_Parts of the exercise_
**1)** According to the passage on wide-area image distribution, why is a PACS not required before a hospital distributes images electronically over the wide area? Answer in one to three sentences.
**2)** Extend the passage on wide-area image distribution beyond its final sentence.

_Given passage_
_ _ _ _ _ _ _
When assessing the need for an electronic wide-area distribution
system, the question arises, is a PACS requisite to begin
distributing images over the wide-area electronically? Today the
answer is no. There are products and fee-for-use services on the
market that provide a fully functioning electronic distribution
system. Many hospitals are starting to distribute to the wide-area
prior to implementing an in-house PACS. The strategy here is to
demonstrate the benefits of electronic image management, to
generate support and enthusiasm for managing images electronically,
and to cut costs.
However, there are some downsides to this approach. At the most
basic level of electronic distribution of images, all studies
distributed electronically must be scanned into the system by a
file room full-time equivalent (FTE) with a film digitizer. This
basic system operates much like a teleradiology system, except that
it sends scanned images to a web server for wide-area
distribution.
This method is slow and still requires study retrieval and
refiling. Another disadvantage is that it does not populate an
archive with digital images for future retrieval and comparison. In
this case, a radiology department would realize savings in
duplicating the film and eliminating courier costs, but most of the
other costs would remain.
_ _ _ _ _ _ _
_Data extract_

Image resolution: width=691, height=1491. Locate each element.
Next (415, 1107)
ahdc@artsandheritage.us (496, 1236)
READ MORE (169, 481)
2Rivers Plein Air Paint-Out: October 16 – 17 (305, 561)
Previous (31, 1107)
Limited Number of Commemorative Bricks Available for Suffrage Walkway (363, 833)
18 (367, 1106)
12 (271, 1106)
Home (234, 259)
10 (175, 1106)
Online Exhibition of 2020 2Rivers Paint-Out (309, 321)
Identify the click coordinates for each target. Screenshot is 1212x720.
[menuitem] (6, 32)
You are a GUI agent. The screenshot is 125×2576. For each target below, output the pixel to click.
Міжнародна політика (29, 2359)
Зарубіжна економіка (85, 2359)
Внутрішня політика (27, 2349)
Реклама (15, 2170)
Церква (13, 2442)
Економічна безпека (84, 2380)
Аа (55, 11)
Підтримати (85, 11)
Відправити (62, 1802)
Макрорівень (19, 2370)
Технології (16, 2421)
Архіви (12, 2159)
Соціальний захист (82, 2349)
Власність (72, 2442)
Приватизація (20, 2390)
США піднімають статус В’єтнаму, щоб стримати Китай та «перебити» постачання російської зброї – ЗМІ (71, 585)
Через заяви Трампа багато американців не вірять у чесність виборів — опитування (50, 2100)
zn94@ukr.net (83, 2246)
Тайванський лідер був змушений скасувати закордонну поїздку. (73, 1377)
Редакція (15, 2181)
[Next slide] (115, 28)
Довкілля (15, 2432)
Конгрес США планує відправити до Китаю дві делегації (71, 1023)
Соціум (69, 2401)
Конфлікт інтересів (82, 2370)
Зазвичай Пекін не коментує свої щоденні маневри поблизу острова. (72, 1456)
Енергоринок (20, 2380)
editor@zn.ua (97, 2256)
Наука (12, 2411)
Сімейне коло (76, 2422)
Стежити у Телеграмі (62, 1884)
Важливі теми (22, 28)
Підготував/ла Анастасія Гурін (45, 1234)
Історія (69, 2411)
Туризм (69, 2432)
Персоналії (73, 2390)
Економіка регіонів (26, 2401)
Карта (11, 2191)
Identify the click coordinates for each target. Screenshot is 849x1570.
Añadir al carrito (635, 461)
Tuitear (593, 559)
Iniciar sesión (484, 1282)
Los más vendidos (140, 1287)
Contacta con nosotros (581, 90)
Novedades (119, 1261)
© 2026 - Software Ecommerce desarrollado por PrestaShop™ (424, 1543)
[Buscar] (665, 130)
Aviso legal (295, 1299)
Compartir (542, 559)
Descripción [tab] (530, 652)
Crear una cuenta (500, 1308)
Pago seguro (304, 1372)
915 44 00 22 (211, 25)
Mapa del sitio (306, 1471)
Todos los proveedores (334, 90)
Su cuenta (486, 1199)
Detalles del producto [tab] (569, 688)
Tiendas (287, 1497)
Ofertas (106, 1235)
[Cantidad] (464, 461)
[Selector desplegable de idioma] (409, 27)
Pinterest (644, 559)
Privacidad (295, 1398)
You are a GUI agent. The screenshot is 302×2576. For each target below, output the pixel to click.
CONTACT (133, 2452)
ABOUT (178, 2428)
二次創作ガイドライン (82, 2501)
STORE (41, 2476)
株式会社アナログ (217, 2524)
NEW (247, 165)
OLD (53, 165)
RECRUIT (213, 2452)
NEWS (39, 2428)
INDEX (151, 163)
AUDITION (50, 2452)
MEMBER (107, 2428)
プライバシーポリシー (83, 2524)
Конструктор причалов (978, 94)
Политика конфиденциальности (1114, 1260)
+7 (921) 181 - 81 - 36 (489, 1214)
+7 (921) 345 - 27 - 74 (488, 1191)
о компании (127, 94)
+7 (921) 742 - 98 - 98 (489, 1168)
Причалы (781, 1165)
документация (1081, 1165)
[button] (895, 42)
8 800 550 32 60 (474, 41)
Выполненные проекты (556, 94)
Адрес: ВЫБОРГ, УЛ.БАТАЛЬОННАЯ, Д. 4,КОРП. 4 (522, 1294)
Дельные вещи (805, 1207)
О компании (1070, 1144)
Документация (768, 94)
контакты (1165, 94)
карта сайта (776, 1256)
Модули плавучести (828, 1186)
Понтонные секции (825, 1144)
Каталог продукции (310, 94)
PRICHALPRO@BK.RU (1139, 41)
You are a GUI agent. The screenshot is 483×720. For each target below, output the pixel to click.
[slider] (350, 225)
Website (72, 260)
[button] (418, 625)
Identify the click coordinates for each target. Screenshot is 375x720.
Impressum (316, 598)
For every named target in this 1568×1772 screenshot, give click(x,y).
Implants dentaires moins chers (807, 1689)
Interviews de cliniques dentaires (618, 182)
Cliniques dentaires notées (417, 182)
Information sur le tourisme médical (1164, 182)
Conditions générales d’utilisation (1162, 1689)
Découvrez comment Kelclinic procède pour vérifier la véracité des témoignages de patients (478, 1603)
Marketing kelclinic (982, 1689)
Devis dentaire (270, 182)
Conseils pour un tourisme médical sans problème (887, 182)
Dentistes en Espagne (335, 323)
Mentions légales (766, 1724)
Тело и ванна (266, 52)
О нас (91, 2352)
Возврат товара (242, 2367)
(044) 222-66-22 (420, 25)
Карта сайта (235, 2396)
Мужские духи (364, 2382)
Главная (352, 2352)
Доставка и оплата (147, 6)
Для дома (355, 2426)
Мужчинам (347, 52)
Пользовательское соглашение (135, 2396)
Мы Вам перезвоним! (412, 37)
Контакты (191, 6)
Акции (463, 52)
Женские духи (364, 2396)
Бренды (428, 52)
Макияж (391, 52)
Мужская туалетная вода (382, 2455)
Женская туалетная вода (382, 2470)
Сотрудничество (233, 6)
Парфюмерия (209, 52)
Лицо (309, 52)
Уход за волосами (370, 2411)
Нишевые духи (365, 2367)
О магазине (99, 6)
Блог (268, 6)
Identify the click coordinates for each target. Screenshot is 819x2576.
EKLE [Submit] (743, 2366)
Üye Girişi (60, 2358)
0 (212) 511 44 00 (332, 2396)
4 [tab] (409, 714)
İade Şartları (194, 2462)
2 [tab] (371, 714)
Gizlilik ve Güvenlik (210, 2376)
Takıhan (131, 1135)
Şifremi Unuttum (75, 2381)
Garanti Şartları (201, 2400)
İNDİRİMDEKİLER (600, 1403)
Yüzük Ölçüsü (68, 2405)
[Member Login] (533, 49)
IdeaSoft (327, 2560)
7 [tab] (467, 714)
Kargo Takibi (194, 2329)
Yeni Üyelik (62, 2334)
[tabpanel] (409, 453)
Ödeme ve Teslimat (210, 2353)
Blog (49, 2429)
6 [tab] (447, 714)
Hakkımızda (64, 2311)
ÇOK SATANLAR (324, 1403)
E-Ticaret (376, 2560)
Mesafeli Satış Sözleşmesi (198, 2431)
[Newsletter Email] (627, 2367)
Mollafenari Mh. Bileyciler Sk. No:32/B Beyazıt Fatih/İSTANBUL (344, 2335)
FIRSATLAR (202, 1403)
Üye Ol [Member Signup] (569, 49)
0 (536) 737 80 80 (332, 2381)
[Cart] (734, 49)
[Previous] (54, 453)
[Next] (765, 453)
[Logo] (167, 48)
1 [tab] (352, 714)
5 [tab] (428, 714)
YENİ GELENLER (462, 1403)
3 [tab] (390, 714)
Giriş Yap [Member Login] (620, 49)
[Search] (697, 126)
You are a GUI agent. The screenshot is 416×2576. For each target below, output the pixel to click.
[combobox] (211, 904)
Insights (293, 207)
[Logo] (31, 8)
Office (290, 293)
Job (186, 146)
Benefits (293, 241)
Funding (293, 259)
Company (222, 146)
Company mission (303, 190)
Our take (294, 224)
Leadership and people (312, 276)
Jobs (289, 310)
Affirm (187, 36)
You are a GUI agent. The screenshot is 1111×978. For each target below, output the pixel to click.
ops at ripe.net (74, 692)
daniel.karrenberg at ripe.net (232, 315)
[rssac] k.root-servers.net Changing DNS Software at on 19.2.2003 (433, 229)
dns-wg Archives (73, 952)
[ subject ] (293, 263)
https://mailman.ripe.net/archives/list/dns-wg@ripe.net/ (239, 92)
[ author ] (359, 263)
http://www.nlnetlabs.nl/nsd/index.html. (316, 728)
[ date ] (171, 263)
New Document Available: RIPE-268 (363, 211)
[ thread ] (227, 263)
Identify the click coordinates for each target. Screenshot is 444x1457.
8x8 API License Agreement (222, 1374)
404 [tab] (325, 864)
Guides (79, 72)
_ _ _ _ _ _ _
_Answer section_
**1)** A PACS is not required because products and fee-for-use services on the market already provide a fully functioning electronic distribution system. Hospitals can therefore begin wide-area distribution before they implement an in-house PACS.

**2)**
At this primary level, there would be quality control and
security issues as well. Without a radiology information system
interface and a database manager to control the distribution and
storage of studies, the system would have to rely on the
capabilities of the web server to manage the distribution service.
Careful evaluation of the prospective system is essential.
A second level configuration would significantly improve the
functionality of the service but will be more expensive to
implement. In this case, the department will need an electronic
archive, RIS interface, film digitizer, technologist's workstation,
radiologist's workstation, and interfaces to the modalities. This
system will perform faster, easier, and with greater assurance of
security. It also has greater potential for savings because it can
eliminate many of the costs associated with the film-based system.
DEMOGRAPHICS OF SERVICE AREA
The last major element in evaluating and understanding the costs
of an electronic wide-area distribution system is the demographics
of the wide area itself. The hospital must assess the number of
referring physicians within the service area, the number of films
currently being distributed, the current method of film
distribution, the availability of network infrastructure and
bandwidth, and the accessibility of PCs in the physicians' offices.
There must be a significant benefit to the physician for him to
change his method of image access and display.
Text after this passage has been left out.